## BEGIN Data to process

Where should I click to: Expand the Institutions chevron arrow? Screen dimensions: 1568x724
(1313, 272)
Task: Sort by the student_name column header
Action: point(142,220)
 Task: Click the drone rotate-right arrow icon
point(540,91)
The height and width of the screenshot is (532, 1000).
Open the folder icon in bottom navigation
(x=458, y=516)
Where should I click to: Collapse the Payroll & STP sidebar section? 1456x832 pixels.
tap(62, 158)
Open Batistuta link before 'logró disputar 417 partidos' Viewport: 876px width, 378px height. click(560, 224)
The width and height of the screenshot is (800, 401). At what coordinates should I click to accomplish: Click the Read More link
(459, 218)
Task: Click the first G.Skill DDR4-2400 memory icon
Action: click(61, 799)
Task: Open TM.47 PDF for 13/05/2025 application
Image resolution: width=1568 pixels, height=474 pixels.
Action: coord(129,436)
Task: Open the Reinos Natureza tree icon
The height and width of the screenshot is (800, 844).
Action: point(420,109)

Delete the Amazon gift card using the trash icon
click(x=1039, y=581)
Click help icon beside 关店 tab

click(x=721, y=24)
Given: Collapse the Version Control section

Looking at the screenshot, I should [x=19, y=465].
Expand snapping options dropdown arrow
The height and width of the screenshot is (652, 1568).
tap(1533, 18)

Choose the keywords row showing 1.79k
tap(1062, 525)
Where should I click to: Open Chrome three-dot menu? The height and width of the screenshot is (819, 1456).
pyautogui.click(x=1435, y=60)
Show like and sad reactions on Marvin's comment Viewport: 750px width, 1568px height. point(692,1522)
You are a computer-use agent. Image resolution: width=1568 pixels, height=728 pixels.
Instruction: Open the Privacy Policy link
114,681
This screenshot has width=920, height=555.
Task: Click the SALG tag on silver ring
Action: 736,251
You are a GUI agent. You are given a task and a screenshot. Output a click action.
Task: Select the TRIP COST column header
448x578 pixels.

## END Data to process

# Direction:
Please rewrite only the rows from the line with "The height and width of the screenshot is (532, 1000)." to the line with "tap(62, 158)", replacing "folder icon" with "home icon" and keeping everything else the same.

# Output for this exercise:
The height and width of the screenshot is (532, 1000).
Open the home icon in bottom navigation
(x=458, y=516)
Where should I click to: Collapse the Payroll & STP sidebar section? 1456x832 pixels.
tap(62, 158)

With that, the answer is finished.